Friday, April 25, 2014

Puberty Woes


So I've been looking online for advice on having the puberty talk with my girls. Everything I have found so far says to be honest and open. Well, duh. I'm not going to lie about it and I won't hide anything about it either. I'm more looking for how to start the conversation. Add to that, how do I keep my overly emotional Fiona from freaking out about bleeding once a month? She doesn't like blood and has less pain tolerance that I do, which is saying a lot. I don't deal well with pain. I don't like it. When I hurt, anywhere, I shut down pretty quick. Fiona goes to the opposite extreme. She cries and screams. The whole world must know that she hurts.


Then there is Shannon. I'm not sure how she will react to the idea either, but I can almost guarantee that she will have a million questions. She is curious about everything and wants to know everything. She also doesn't like blood, but she deals with it better. As for pain, she's had her share of accidents and I think her pain tolerance is much better. She might still cry about it, but for that to happen, I know it really hurts. Not to say that Fiona doesn't really hurt; I just don't know how bad she hurts as she reacts the same whether it's a “I bumped into the wall” or “I fell off my scooter on the road and have asphalt lodged in the scratches on my knees and elbows”.

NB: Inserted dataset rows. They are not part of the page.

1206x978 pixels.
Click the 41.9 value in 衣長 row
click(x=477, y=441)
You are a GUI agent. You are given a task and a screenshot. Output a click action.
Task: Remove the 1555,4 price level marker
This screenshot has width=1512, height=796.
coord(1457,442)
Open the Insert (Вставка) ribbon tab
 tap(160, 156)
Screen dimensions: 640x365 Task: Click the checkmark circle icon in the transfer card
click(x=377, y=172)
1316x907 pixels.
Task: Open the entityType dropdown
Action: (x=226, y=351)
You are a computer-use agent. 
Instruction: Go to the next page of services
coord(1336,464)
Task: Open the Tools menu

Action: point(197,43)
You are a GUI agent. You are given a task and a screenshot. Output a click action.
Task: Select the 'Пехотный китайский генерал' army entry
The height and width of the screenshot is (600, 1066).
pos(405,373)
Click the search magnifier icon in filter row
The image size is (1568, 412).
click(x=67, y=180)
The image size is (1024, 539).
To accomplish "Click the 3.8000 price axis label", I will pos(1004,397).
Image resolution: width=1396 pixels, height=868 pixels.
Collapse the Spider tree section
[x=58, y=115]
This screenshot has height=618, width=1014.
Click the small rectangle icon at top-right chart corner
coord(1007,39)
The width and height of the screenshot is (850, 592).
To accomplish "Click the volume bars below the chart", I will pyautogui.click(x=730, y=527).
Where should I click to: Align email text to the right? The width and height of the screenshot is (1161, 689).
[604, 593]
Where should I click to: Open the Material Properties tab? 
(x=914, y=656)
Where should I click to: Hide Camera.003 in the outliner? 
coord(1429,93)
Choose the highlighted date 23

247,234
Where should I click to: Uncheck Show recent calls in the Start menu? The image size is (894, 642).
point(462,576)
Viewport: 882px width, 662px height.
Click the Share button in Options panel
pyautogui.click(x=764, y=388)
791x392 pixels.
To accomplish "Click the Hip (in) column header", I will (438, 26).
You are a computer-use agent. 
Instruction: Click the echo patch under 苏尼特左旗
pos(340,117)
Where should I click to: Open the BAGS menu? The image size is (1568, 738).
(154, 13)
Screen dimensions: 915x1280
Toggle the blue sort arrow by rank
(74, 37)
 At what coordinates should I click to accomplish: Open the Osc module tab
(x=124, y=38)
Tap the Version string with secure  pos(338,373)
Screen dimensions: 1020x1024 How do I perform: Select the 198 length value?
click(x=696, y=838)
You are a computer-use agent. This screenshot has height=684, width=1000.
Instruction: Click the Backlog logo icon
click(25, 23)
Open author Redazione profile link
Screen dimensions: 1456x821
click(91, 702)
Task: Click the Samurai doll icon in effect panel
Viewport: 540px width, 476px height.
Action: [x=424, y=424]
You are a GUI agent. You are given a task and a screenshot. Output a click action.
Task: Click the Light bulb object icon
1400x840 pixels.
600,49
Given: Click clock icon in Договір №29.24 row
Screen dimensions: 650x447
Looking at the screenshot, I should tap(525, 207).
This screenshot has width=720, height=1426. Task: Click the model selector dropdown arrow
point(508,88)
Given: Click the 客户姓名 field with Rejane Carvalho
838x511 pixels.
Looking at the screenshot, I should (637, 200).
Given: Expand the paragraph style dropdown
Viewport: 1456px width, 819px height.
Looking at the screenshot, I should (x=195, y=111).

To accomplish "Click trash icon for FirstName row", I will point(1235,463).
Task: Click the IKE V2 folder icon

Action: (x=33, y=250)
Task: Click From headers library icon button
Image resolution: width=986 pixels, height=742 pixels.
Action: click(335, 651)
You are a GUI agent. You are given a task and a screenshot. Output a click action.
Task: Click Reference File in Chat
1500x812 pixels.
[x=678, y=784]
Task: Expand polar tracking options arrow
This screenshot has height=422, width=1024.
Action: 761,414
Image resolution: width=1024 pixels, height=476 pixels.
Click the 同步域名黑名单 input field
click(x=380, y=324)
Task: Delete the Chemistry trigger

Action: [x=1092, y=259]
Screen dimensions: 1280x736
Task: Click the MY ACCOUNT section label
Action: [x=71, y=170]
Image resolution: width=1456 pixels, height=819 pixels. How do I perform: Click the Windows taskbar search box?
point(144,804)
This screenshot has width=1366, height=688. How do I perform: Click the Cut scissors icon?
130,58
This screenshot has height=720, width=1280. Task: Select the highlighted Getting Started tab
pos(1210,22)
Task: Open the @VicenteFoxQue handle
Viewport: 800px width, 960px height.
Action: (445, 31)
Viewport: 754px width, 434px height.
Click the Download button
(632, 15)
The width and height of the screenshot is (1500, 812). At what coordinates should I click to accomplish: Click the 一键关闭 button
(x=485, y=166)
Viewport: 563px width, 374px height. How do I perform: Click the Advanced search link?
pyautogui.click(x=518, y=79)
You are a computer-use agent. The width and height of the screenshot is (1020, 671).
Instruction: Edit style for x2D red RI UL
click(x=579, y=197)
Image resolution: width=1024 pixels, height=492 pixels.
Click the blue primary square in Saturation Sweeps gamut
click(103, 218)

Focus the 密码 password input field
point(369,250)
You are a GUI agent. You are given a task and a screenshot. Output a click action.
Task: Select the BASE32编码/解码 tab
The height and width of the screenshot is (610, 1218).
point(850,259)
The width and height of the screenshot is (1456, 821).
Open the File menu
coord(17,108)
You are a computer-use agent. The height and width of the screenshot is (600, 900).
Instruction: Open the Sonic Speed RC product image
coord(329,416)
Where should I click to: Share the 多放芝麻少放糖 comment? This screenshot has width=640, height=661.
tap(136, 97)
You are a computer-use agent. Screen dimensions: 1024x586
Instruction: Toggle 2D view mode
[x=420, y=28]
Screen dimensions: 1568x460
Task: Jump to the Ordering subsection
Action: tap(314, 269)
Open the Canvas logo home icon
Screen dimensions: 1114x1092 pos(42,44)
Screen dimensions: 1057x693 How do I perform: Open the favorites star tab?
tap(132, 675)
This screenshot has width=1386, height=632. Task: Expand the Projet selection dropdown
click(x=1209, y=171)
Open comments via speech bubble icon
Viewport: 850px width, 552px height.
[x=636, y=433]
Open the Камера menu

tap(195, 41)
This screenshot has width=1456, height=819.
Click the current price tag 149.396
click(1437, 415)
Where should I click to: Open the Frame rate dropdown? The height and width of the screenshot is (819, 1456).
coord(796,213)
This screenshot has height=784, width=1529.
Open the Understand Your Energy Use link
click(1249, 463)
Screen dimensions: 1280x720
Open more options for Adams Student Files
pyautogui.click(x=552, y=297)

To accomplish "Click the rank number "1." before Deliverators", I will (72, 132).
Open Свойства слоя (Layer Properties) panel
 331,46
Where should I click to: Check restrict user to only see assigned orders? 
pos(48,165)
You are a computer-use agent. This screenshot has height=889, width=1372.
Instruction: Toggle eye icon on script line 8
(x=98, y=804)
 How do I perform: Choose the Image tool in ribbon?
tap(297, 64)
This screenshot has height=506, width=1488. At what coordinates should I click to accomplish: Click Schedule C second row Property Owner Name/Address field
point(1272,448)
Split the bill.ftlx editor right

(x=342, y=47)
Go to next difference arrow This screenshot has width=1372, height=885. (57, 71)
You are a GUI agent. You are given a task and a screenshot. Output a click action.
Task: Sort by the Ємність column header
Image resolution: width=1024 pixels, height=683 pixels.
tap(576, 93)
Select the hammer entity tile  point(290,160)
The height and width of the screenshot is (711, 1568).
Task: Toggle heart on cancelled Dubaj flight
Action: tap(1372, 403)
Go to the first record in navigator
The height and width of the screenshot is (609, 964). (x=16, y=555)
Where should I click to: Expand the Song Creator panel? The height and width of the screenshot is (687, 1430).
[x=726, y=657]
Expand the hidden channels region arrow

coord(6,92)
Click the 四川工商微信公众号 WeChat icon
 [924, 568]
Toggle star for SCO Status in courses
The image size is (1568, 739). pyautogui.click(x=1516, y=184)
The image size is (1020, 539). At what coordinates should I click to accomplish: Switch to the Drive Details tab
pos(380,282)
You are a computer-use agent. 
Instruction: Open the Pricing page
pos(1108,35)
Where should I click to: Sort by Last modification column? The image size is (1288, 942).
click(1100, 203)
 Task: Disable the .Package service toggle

I'm also nervous about PMS. I've been lucky so far. Due to my choice of birth control, I haven't had to deal with a period for most of the time my children have been alive. This will all change in June when I get my tubes tied. Add to that, I also have 2 step daughters who are very close in age to my girls. I'm not looking forward to the possibility of all 5 of us being on our cycle at the same time. We just might blow the roof off of the house. I really feel bad for Ted and his dad (who we live with). I'm sure Ted will probably be ok, but I feel bad that he will have to deal with it. As for Wayne, he's a 70 year old who only has boys. I'm not sure how he will handle the lovely mood swings.

I know I need to have this talk soon. Hopefully, I can find the words and the time to do it right. Wish me luck!